Four New Universe characters turned on their heads and unified in the story of what happens when the world changes, and what terrified people will do to try and change it back.

Ellis' greatest strength as a writer is as an ideas man and here he's allowed to absolutely cut loose. From the hulking menace of Jenny Swann's HEX suit to Izanimi Randall's conversation with something utterly outside her experience, this is a book which piles the ideas on at a mile a minute and never once lets up. Ellis' dialogue is equally sharp and again, it's Randall and Swann who get the majority of the good lines. However, there's room for characters here too and Connell in particular is far more sympathetic in this version than he ever was in his original incarnation. He's an average man who has had something truly horrific happen to him and his failure to deal with that (And Izanimi's contrasting pragmatism about the change in her own life) makes for fascinating reading. Throw in some guest appearances by other New Universe characters and a fascinating sub plot involving the history of the White Event and this feels like a big, ambitious, completely controlled piece of science fiction with superheroes added for seasoning.
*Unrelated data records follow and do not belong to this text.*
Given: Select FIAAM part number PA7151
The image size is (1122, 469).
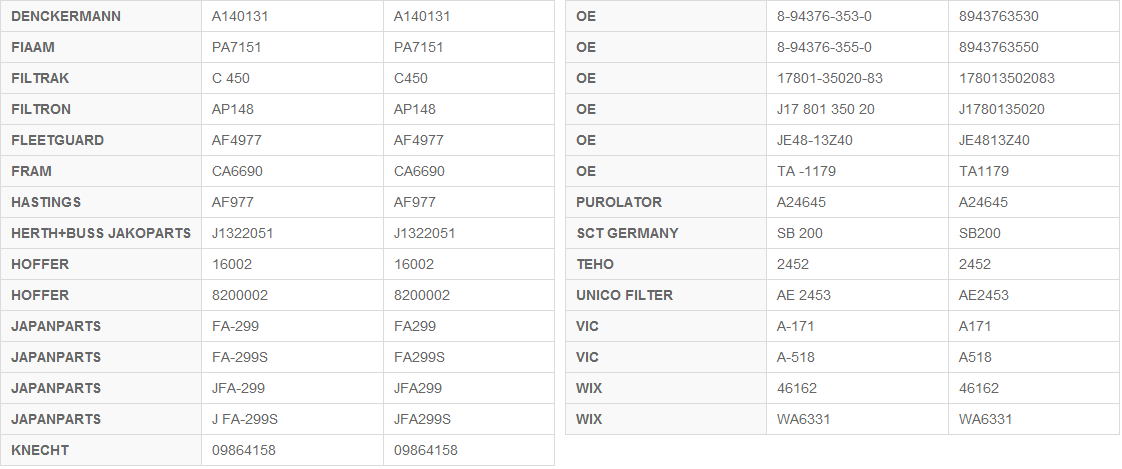Looking at the screenshot, I should [x=237, y=47].
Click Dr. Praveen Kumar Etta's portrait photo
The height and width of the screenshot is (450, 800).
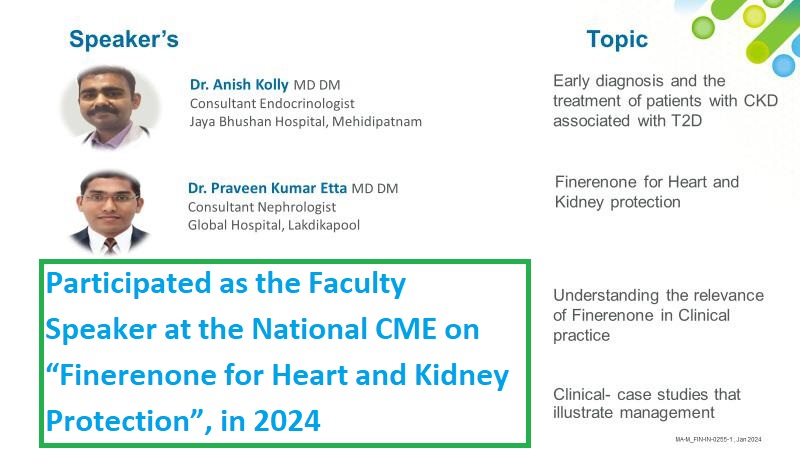point(110,212)
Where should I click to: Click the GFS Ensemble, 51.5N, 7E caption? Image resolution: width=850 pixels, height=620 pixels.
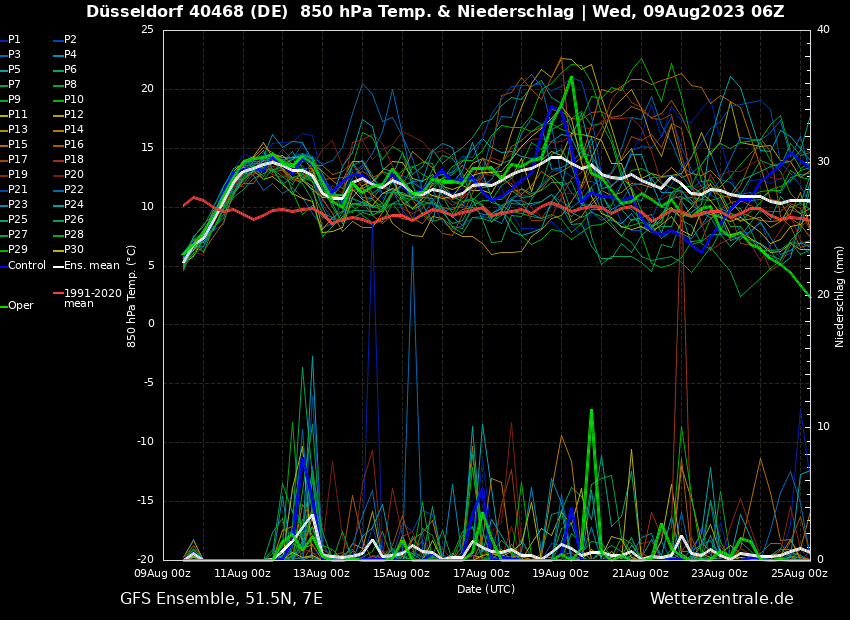(x=221, y=599)

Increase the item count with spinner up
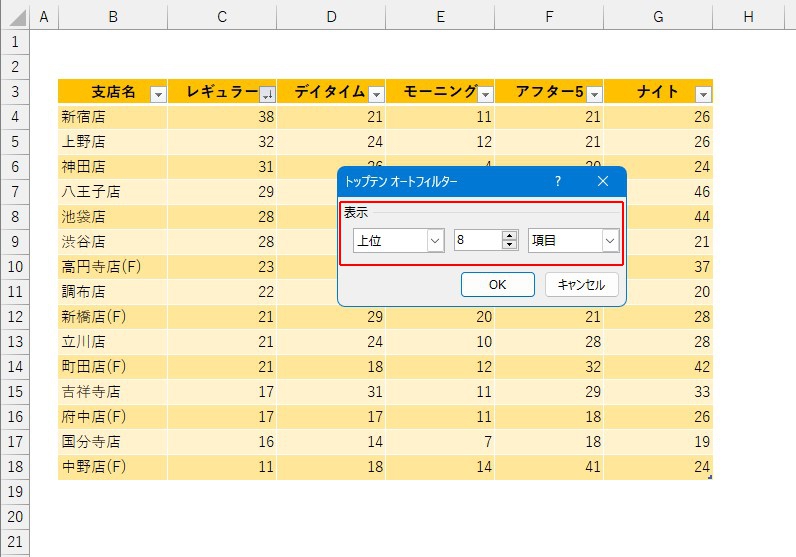(x=509, y=236)
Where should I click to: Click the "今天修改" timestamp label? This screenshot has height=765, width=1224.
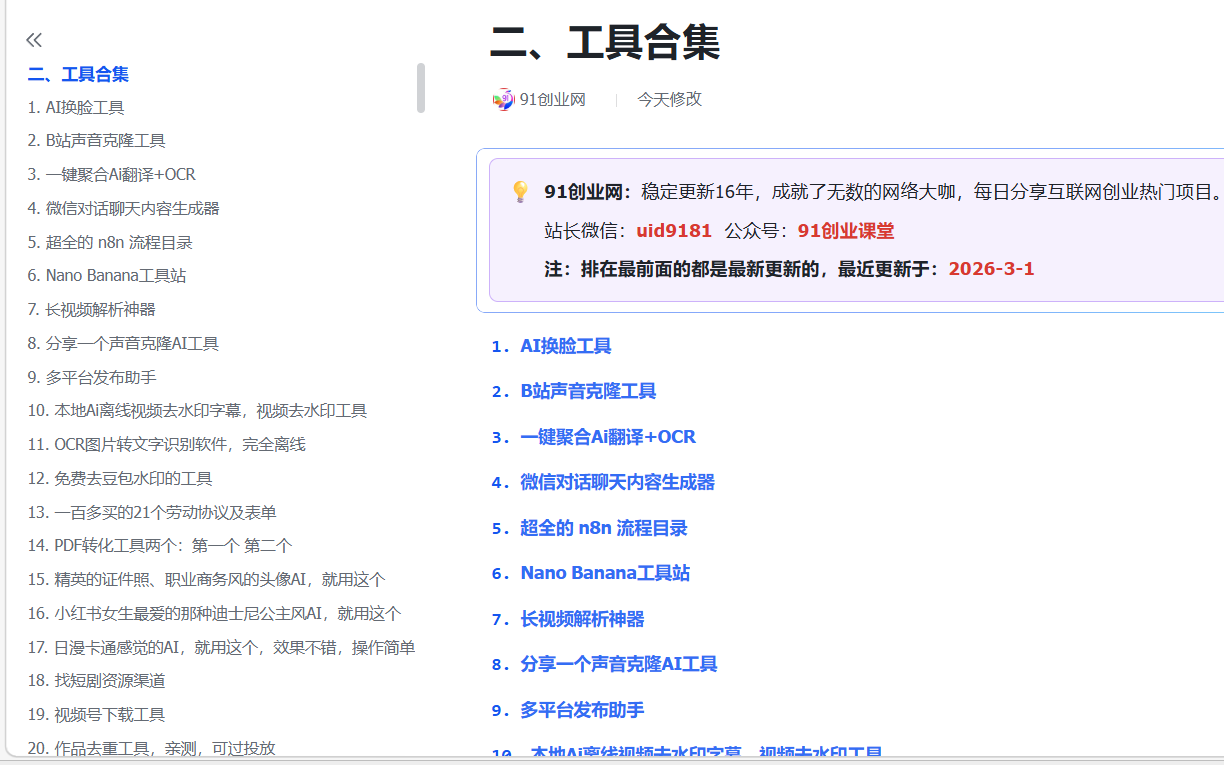point(670,99)
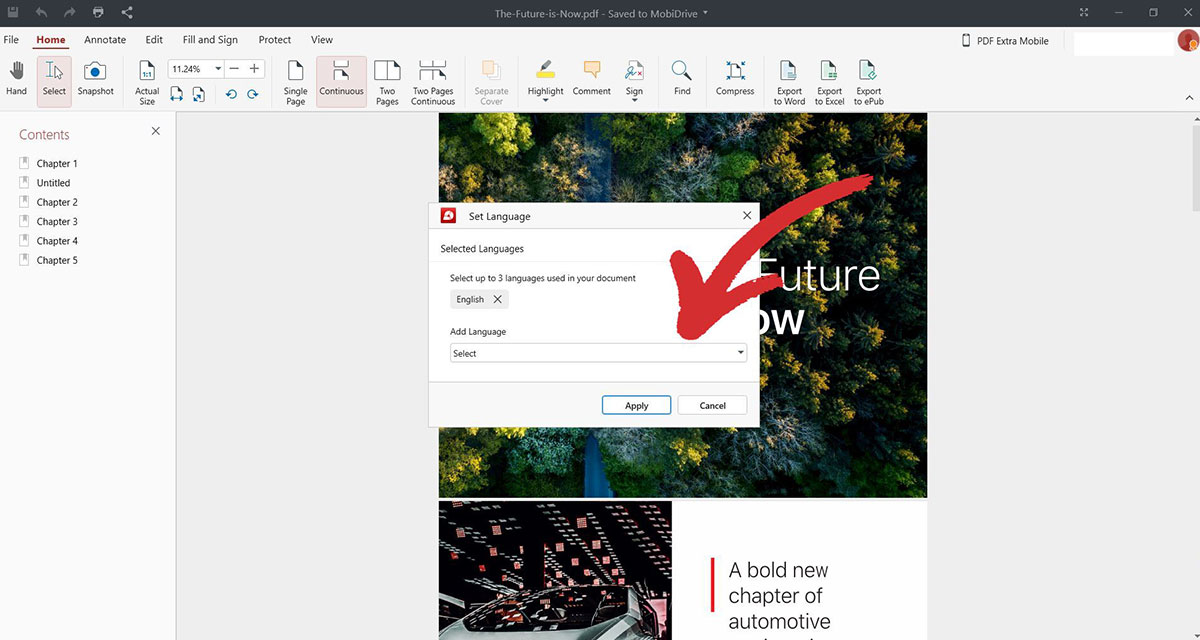Enable Continuous page layout
The image size is (1200, 640).
point(340,80)
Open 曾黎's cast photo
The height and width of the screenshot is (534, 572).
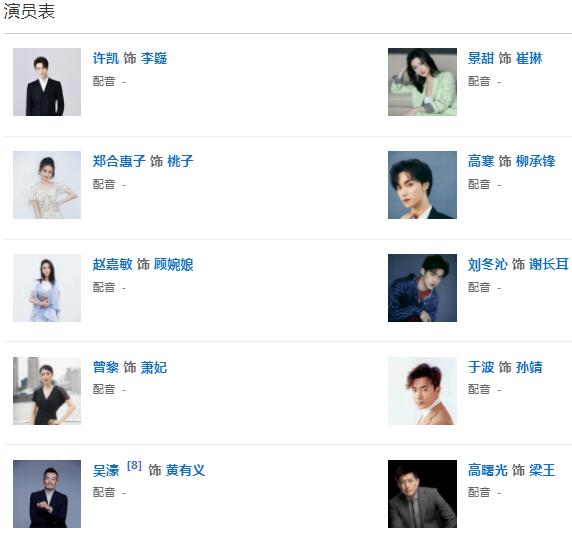point(47,391)
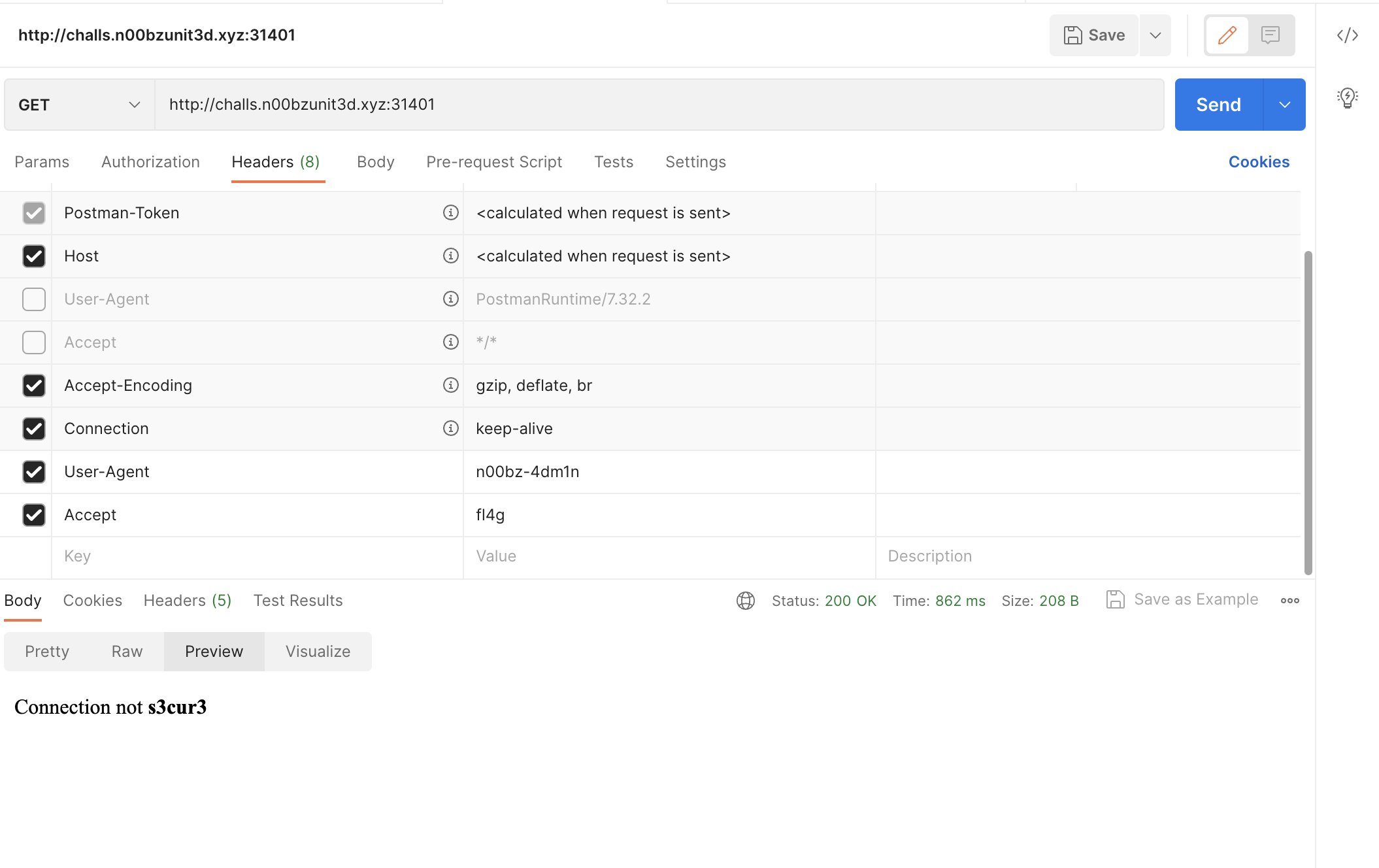Enable the User-Agent default header checkbox
The width and height of the screenshot is (1379, 868).
pos(33,298)
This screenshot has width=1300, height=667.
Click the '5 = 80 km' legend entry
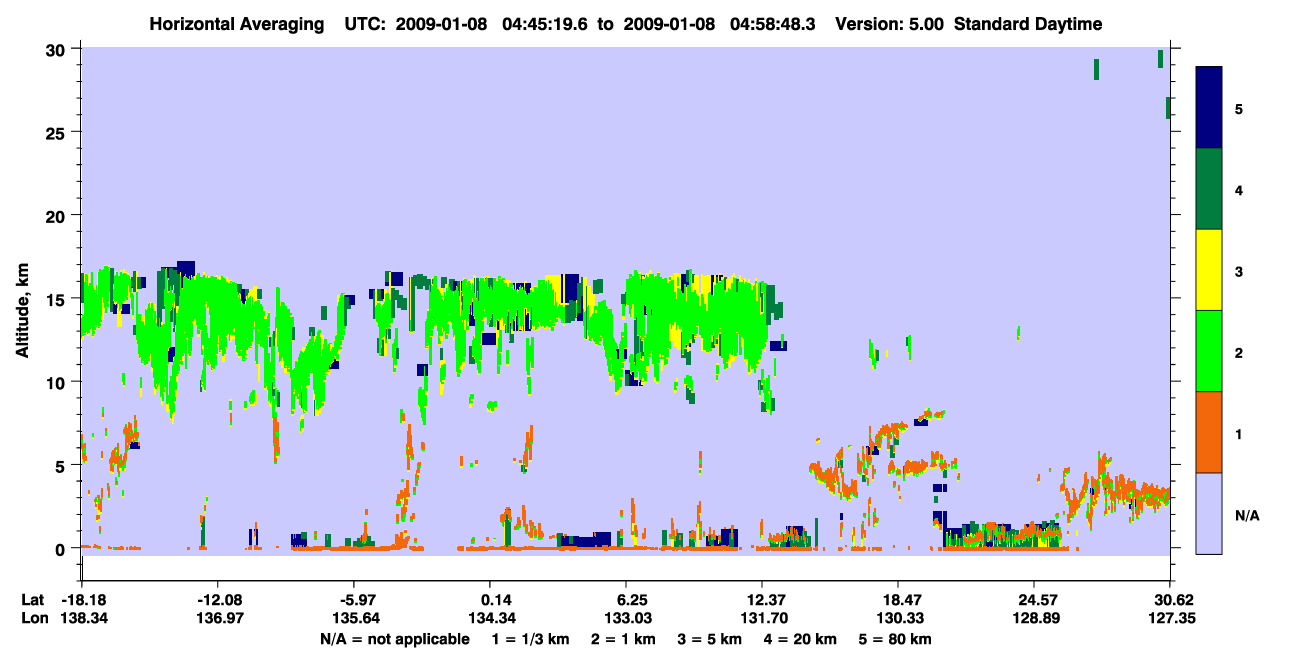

Of course, Ellis isn't alone and Larrocca's gorgeous work on the book is not to be overstated. From little touches like Ken Connell being able to see his face reflected in the bullet he thinks will kill him to the moment where Jenny Swann realises exactly how much trouble she's in, Larrocca imbues his characters with tremendous expression and humanity. It should be pointed out however that he also imbues many of them with more than a passing resemblance to prominent Hollywood actors and some readers may find it distracting. Others, this reviewer included, found it added a level of entertainment to the book having the 'movie' version already cast.

Epic in scope and colossally well done this is big, ambitious superheroics at its best. Unmissable for any fans of the genre.